Made of components found in the human body, the programmable system is a step toward safer, targeted delivery of gene editing and other molecular therapeutics.
Source: [Broad Institute | August 19, 2021]
The following press release was issued by the Broad Institute of MIT and Harvard.
Researchers from MIT, the McGovern Institute for Brain Research at MIT, the Howard Hughes Medical Institute, and the Broad Institute of MIT and Harvard have developed a new way to deliver molecular therapies to cells. The system, called SEND, can be programmed to encapsulate and deliver different RNA cargoes. SEND harnesses natural proteins in the body that form virus-like particles and bind RNA, and it may provoke less of an immune response than other delivery approaches.

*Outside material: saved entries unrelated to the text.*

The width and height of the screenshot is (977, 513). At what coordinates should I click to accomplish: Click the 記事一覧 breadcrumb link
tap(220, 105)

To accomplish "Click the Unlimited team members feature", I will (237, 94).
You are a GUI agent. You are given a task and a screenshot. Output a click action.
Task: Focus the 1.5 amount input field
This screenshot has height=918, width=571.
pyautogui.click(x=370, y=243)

The new delivery platform works efficiently in cell models, and, with further development, could open up a new class of delivery methods for a wide range of molecular medicines — including those for gene editing and gene replacement. Existing delivery vehicles for these therapeutics can be inefficient and randomly integrate into the genome of cells, and some can stimulate unwanted immune reactions. SEND has the promise to overcome these limitations, which could open up new opportunities to deploy molecular medicine.

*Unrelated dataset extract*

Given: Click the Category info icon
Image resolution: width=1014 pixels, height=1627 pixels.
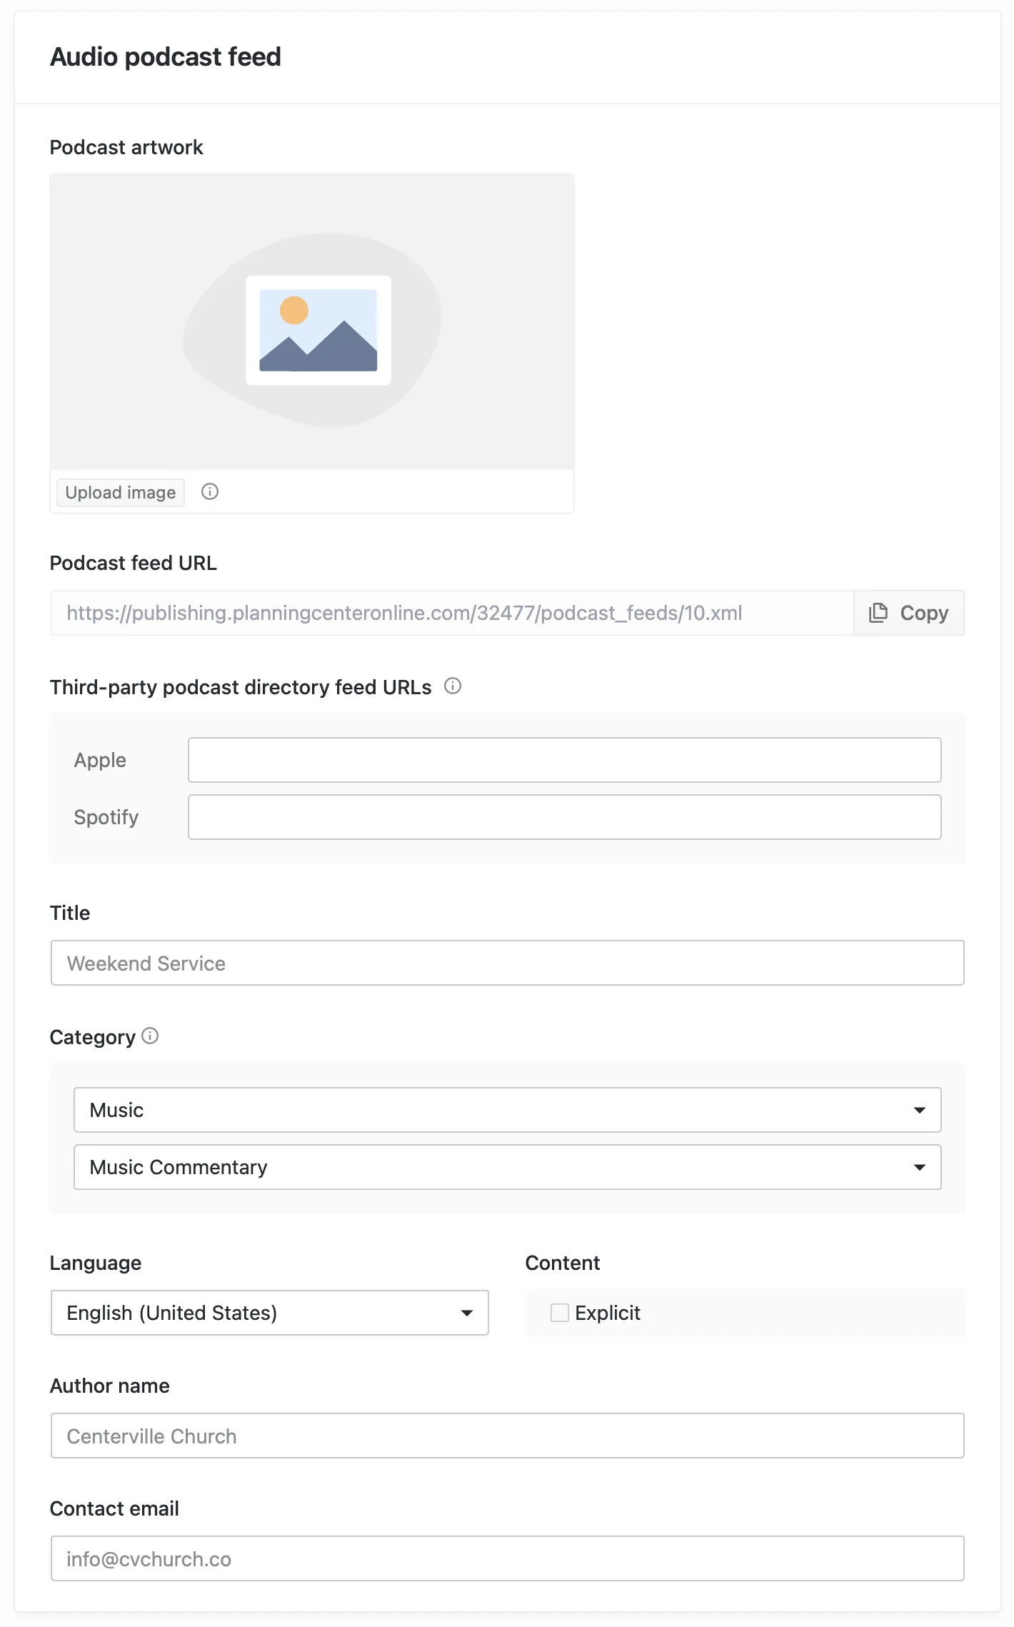Looking at the screenshot, I should 150,1036.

“The biomedical community has been developing powerful molecular therapeutics, but delivering them to cells in a precise and efficient way is challenging,” said CRISPR pioneer Feng Zhang, senior author on the study, core institute member at the Broad Institute, investigator at the McGovern Institute, and the James and Patricia Poitras Professor of Neuroscience at MIT. “SEND has the potential to overcome these challenges.” Zhang is also an investigator at the Howard Hughes Medical Institute and a professor in MIT’s Departments of Brain and Cognitive Sciences and Biological Engineering.
Reporting in Science, the team describes how SEND (Selective Endogenous eNcapsidation for cellular Delivery) takes advantage of molecules made by human cells. At the center of SEND is a protein called PEG10, which normally binds to its own mRNA and forms a spherical protective capsule around it. In their study, the team engineered PEG10 to selectively package and deliver other RNA. The scientists used SEND to deliver the CRISPR-Cas9 gene editing system to mouse and human cells to edit targeted genes.

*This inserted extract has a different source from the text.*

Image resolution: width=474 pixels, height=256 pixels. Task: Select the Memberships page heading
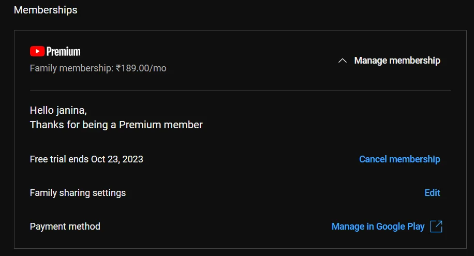[46, 10]
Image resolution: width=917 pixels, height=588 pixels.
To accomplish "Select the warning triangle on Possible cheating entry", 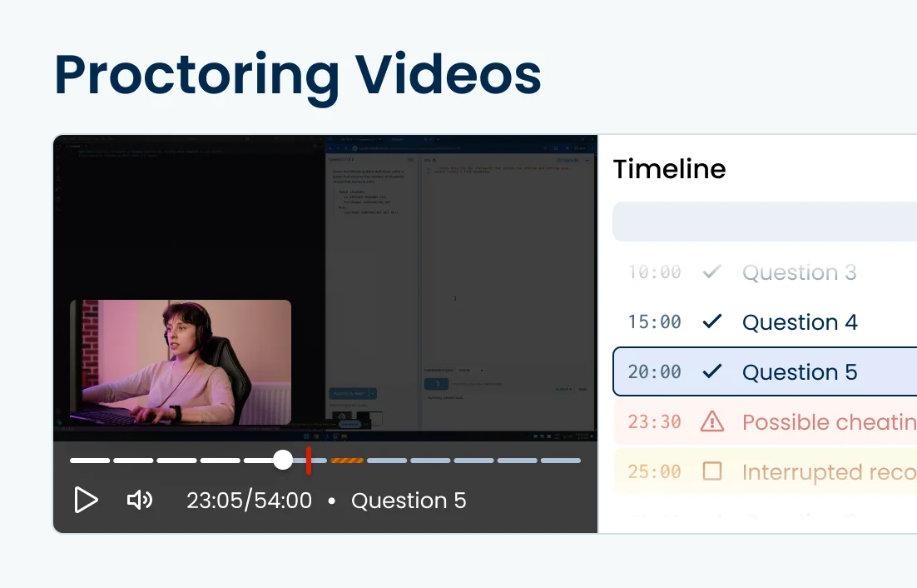I will coord(712,422).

First author Michael Segel, a postdoctoral researcher in Zhang’s lab, and Blake Lash, second author and a graduate student in the lab, said PEG10 is not unique in its ability to transfer RNA. “That’s what’s so exciting,” said Segel. “This study shows that there are probably other RNA transfer systems in the human body that can also be harnessed for therapeutic purposes. It also raises some really fascinating questions about what the natural roles of these proteins might be.”
Inspiration from within
The PEG10 protein exists naturally in humans and is derived from a “retrotransposon” — a virus-like genetic element — that integrated itself into the genome of human ancestors millions of years ago. Over time, PEG10 has been co-opted by the body to become part of the repertoire of proteins important for life.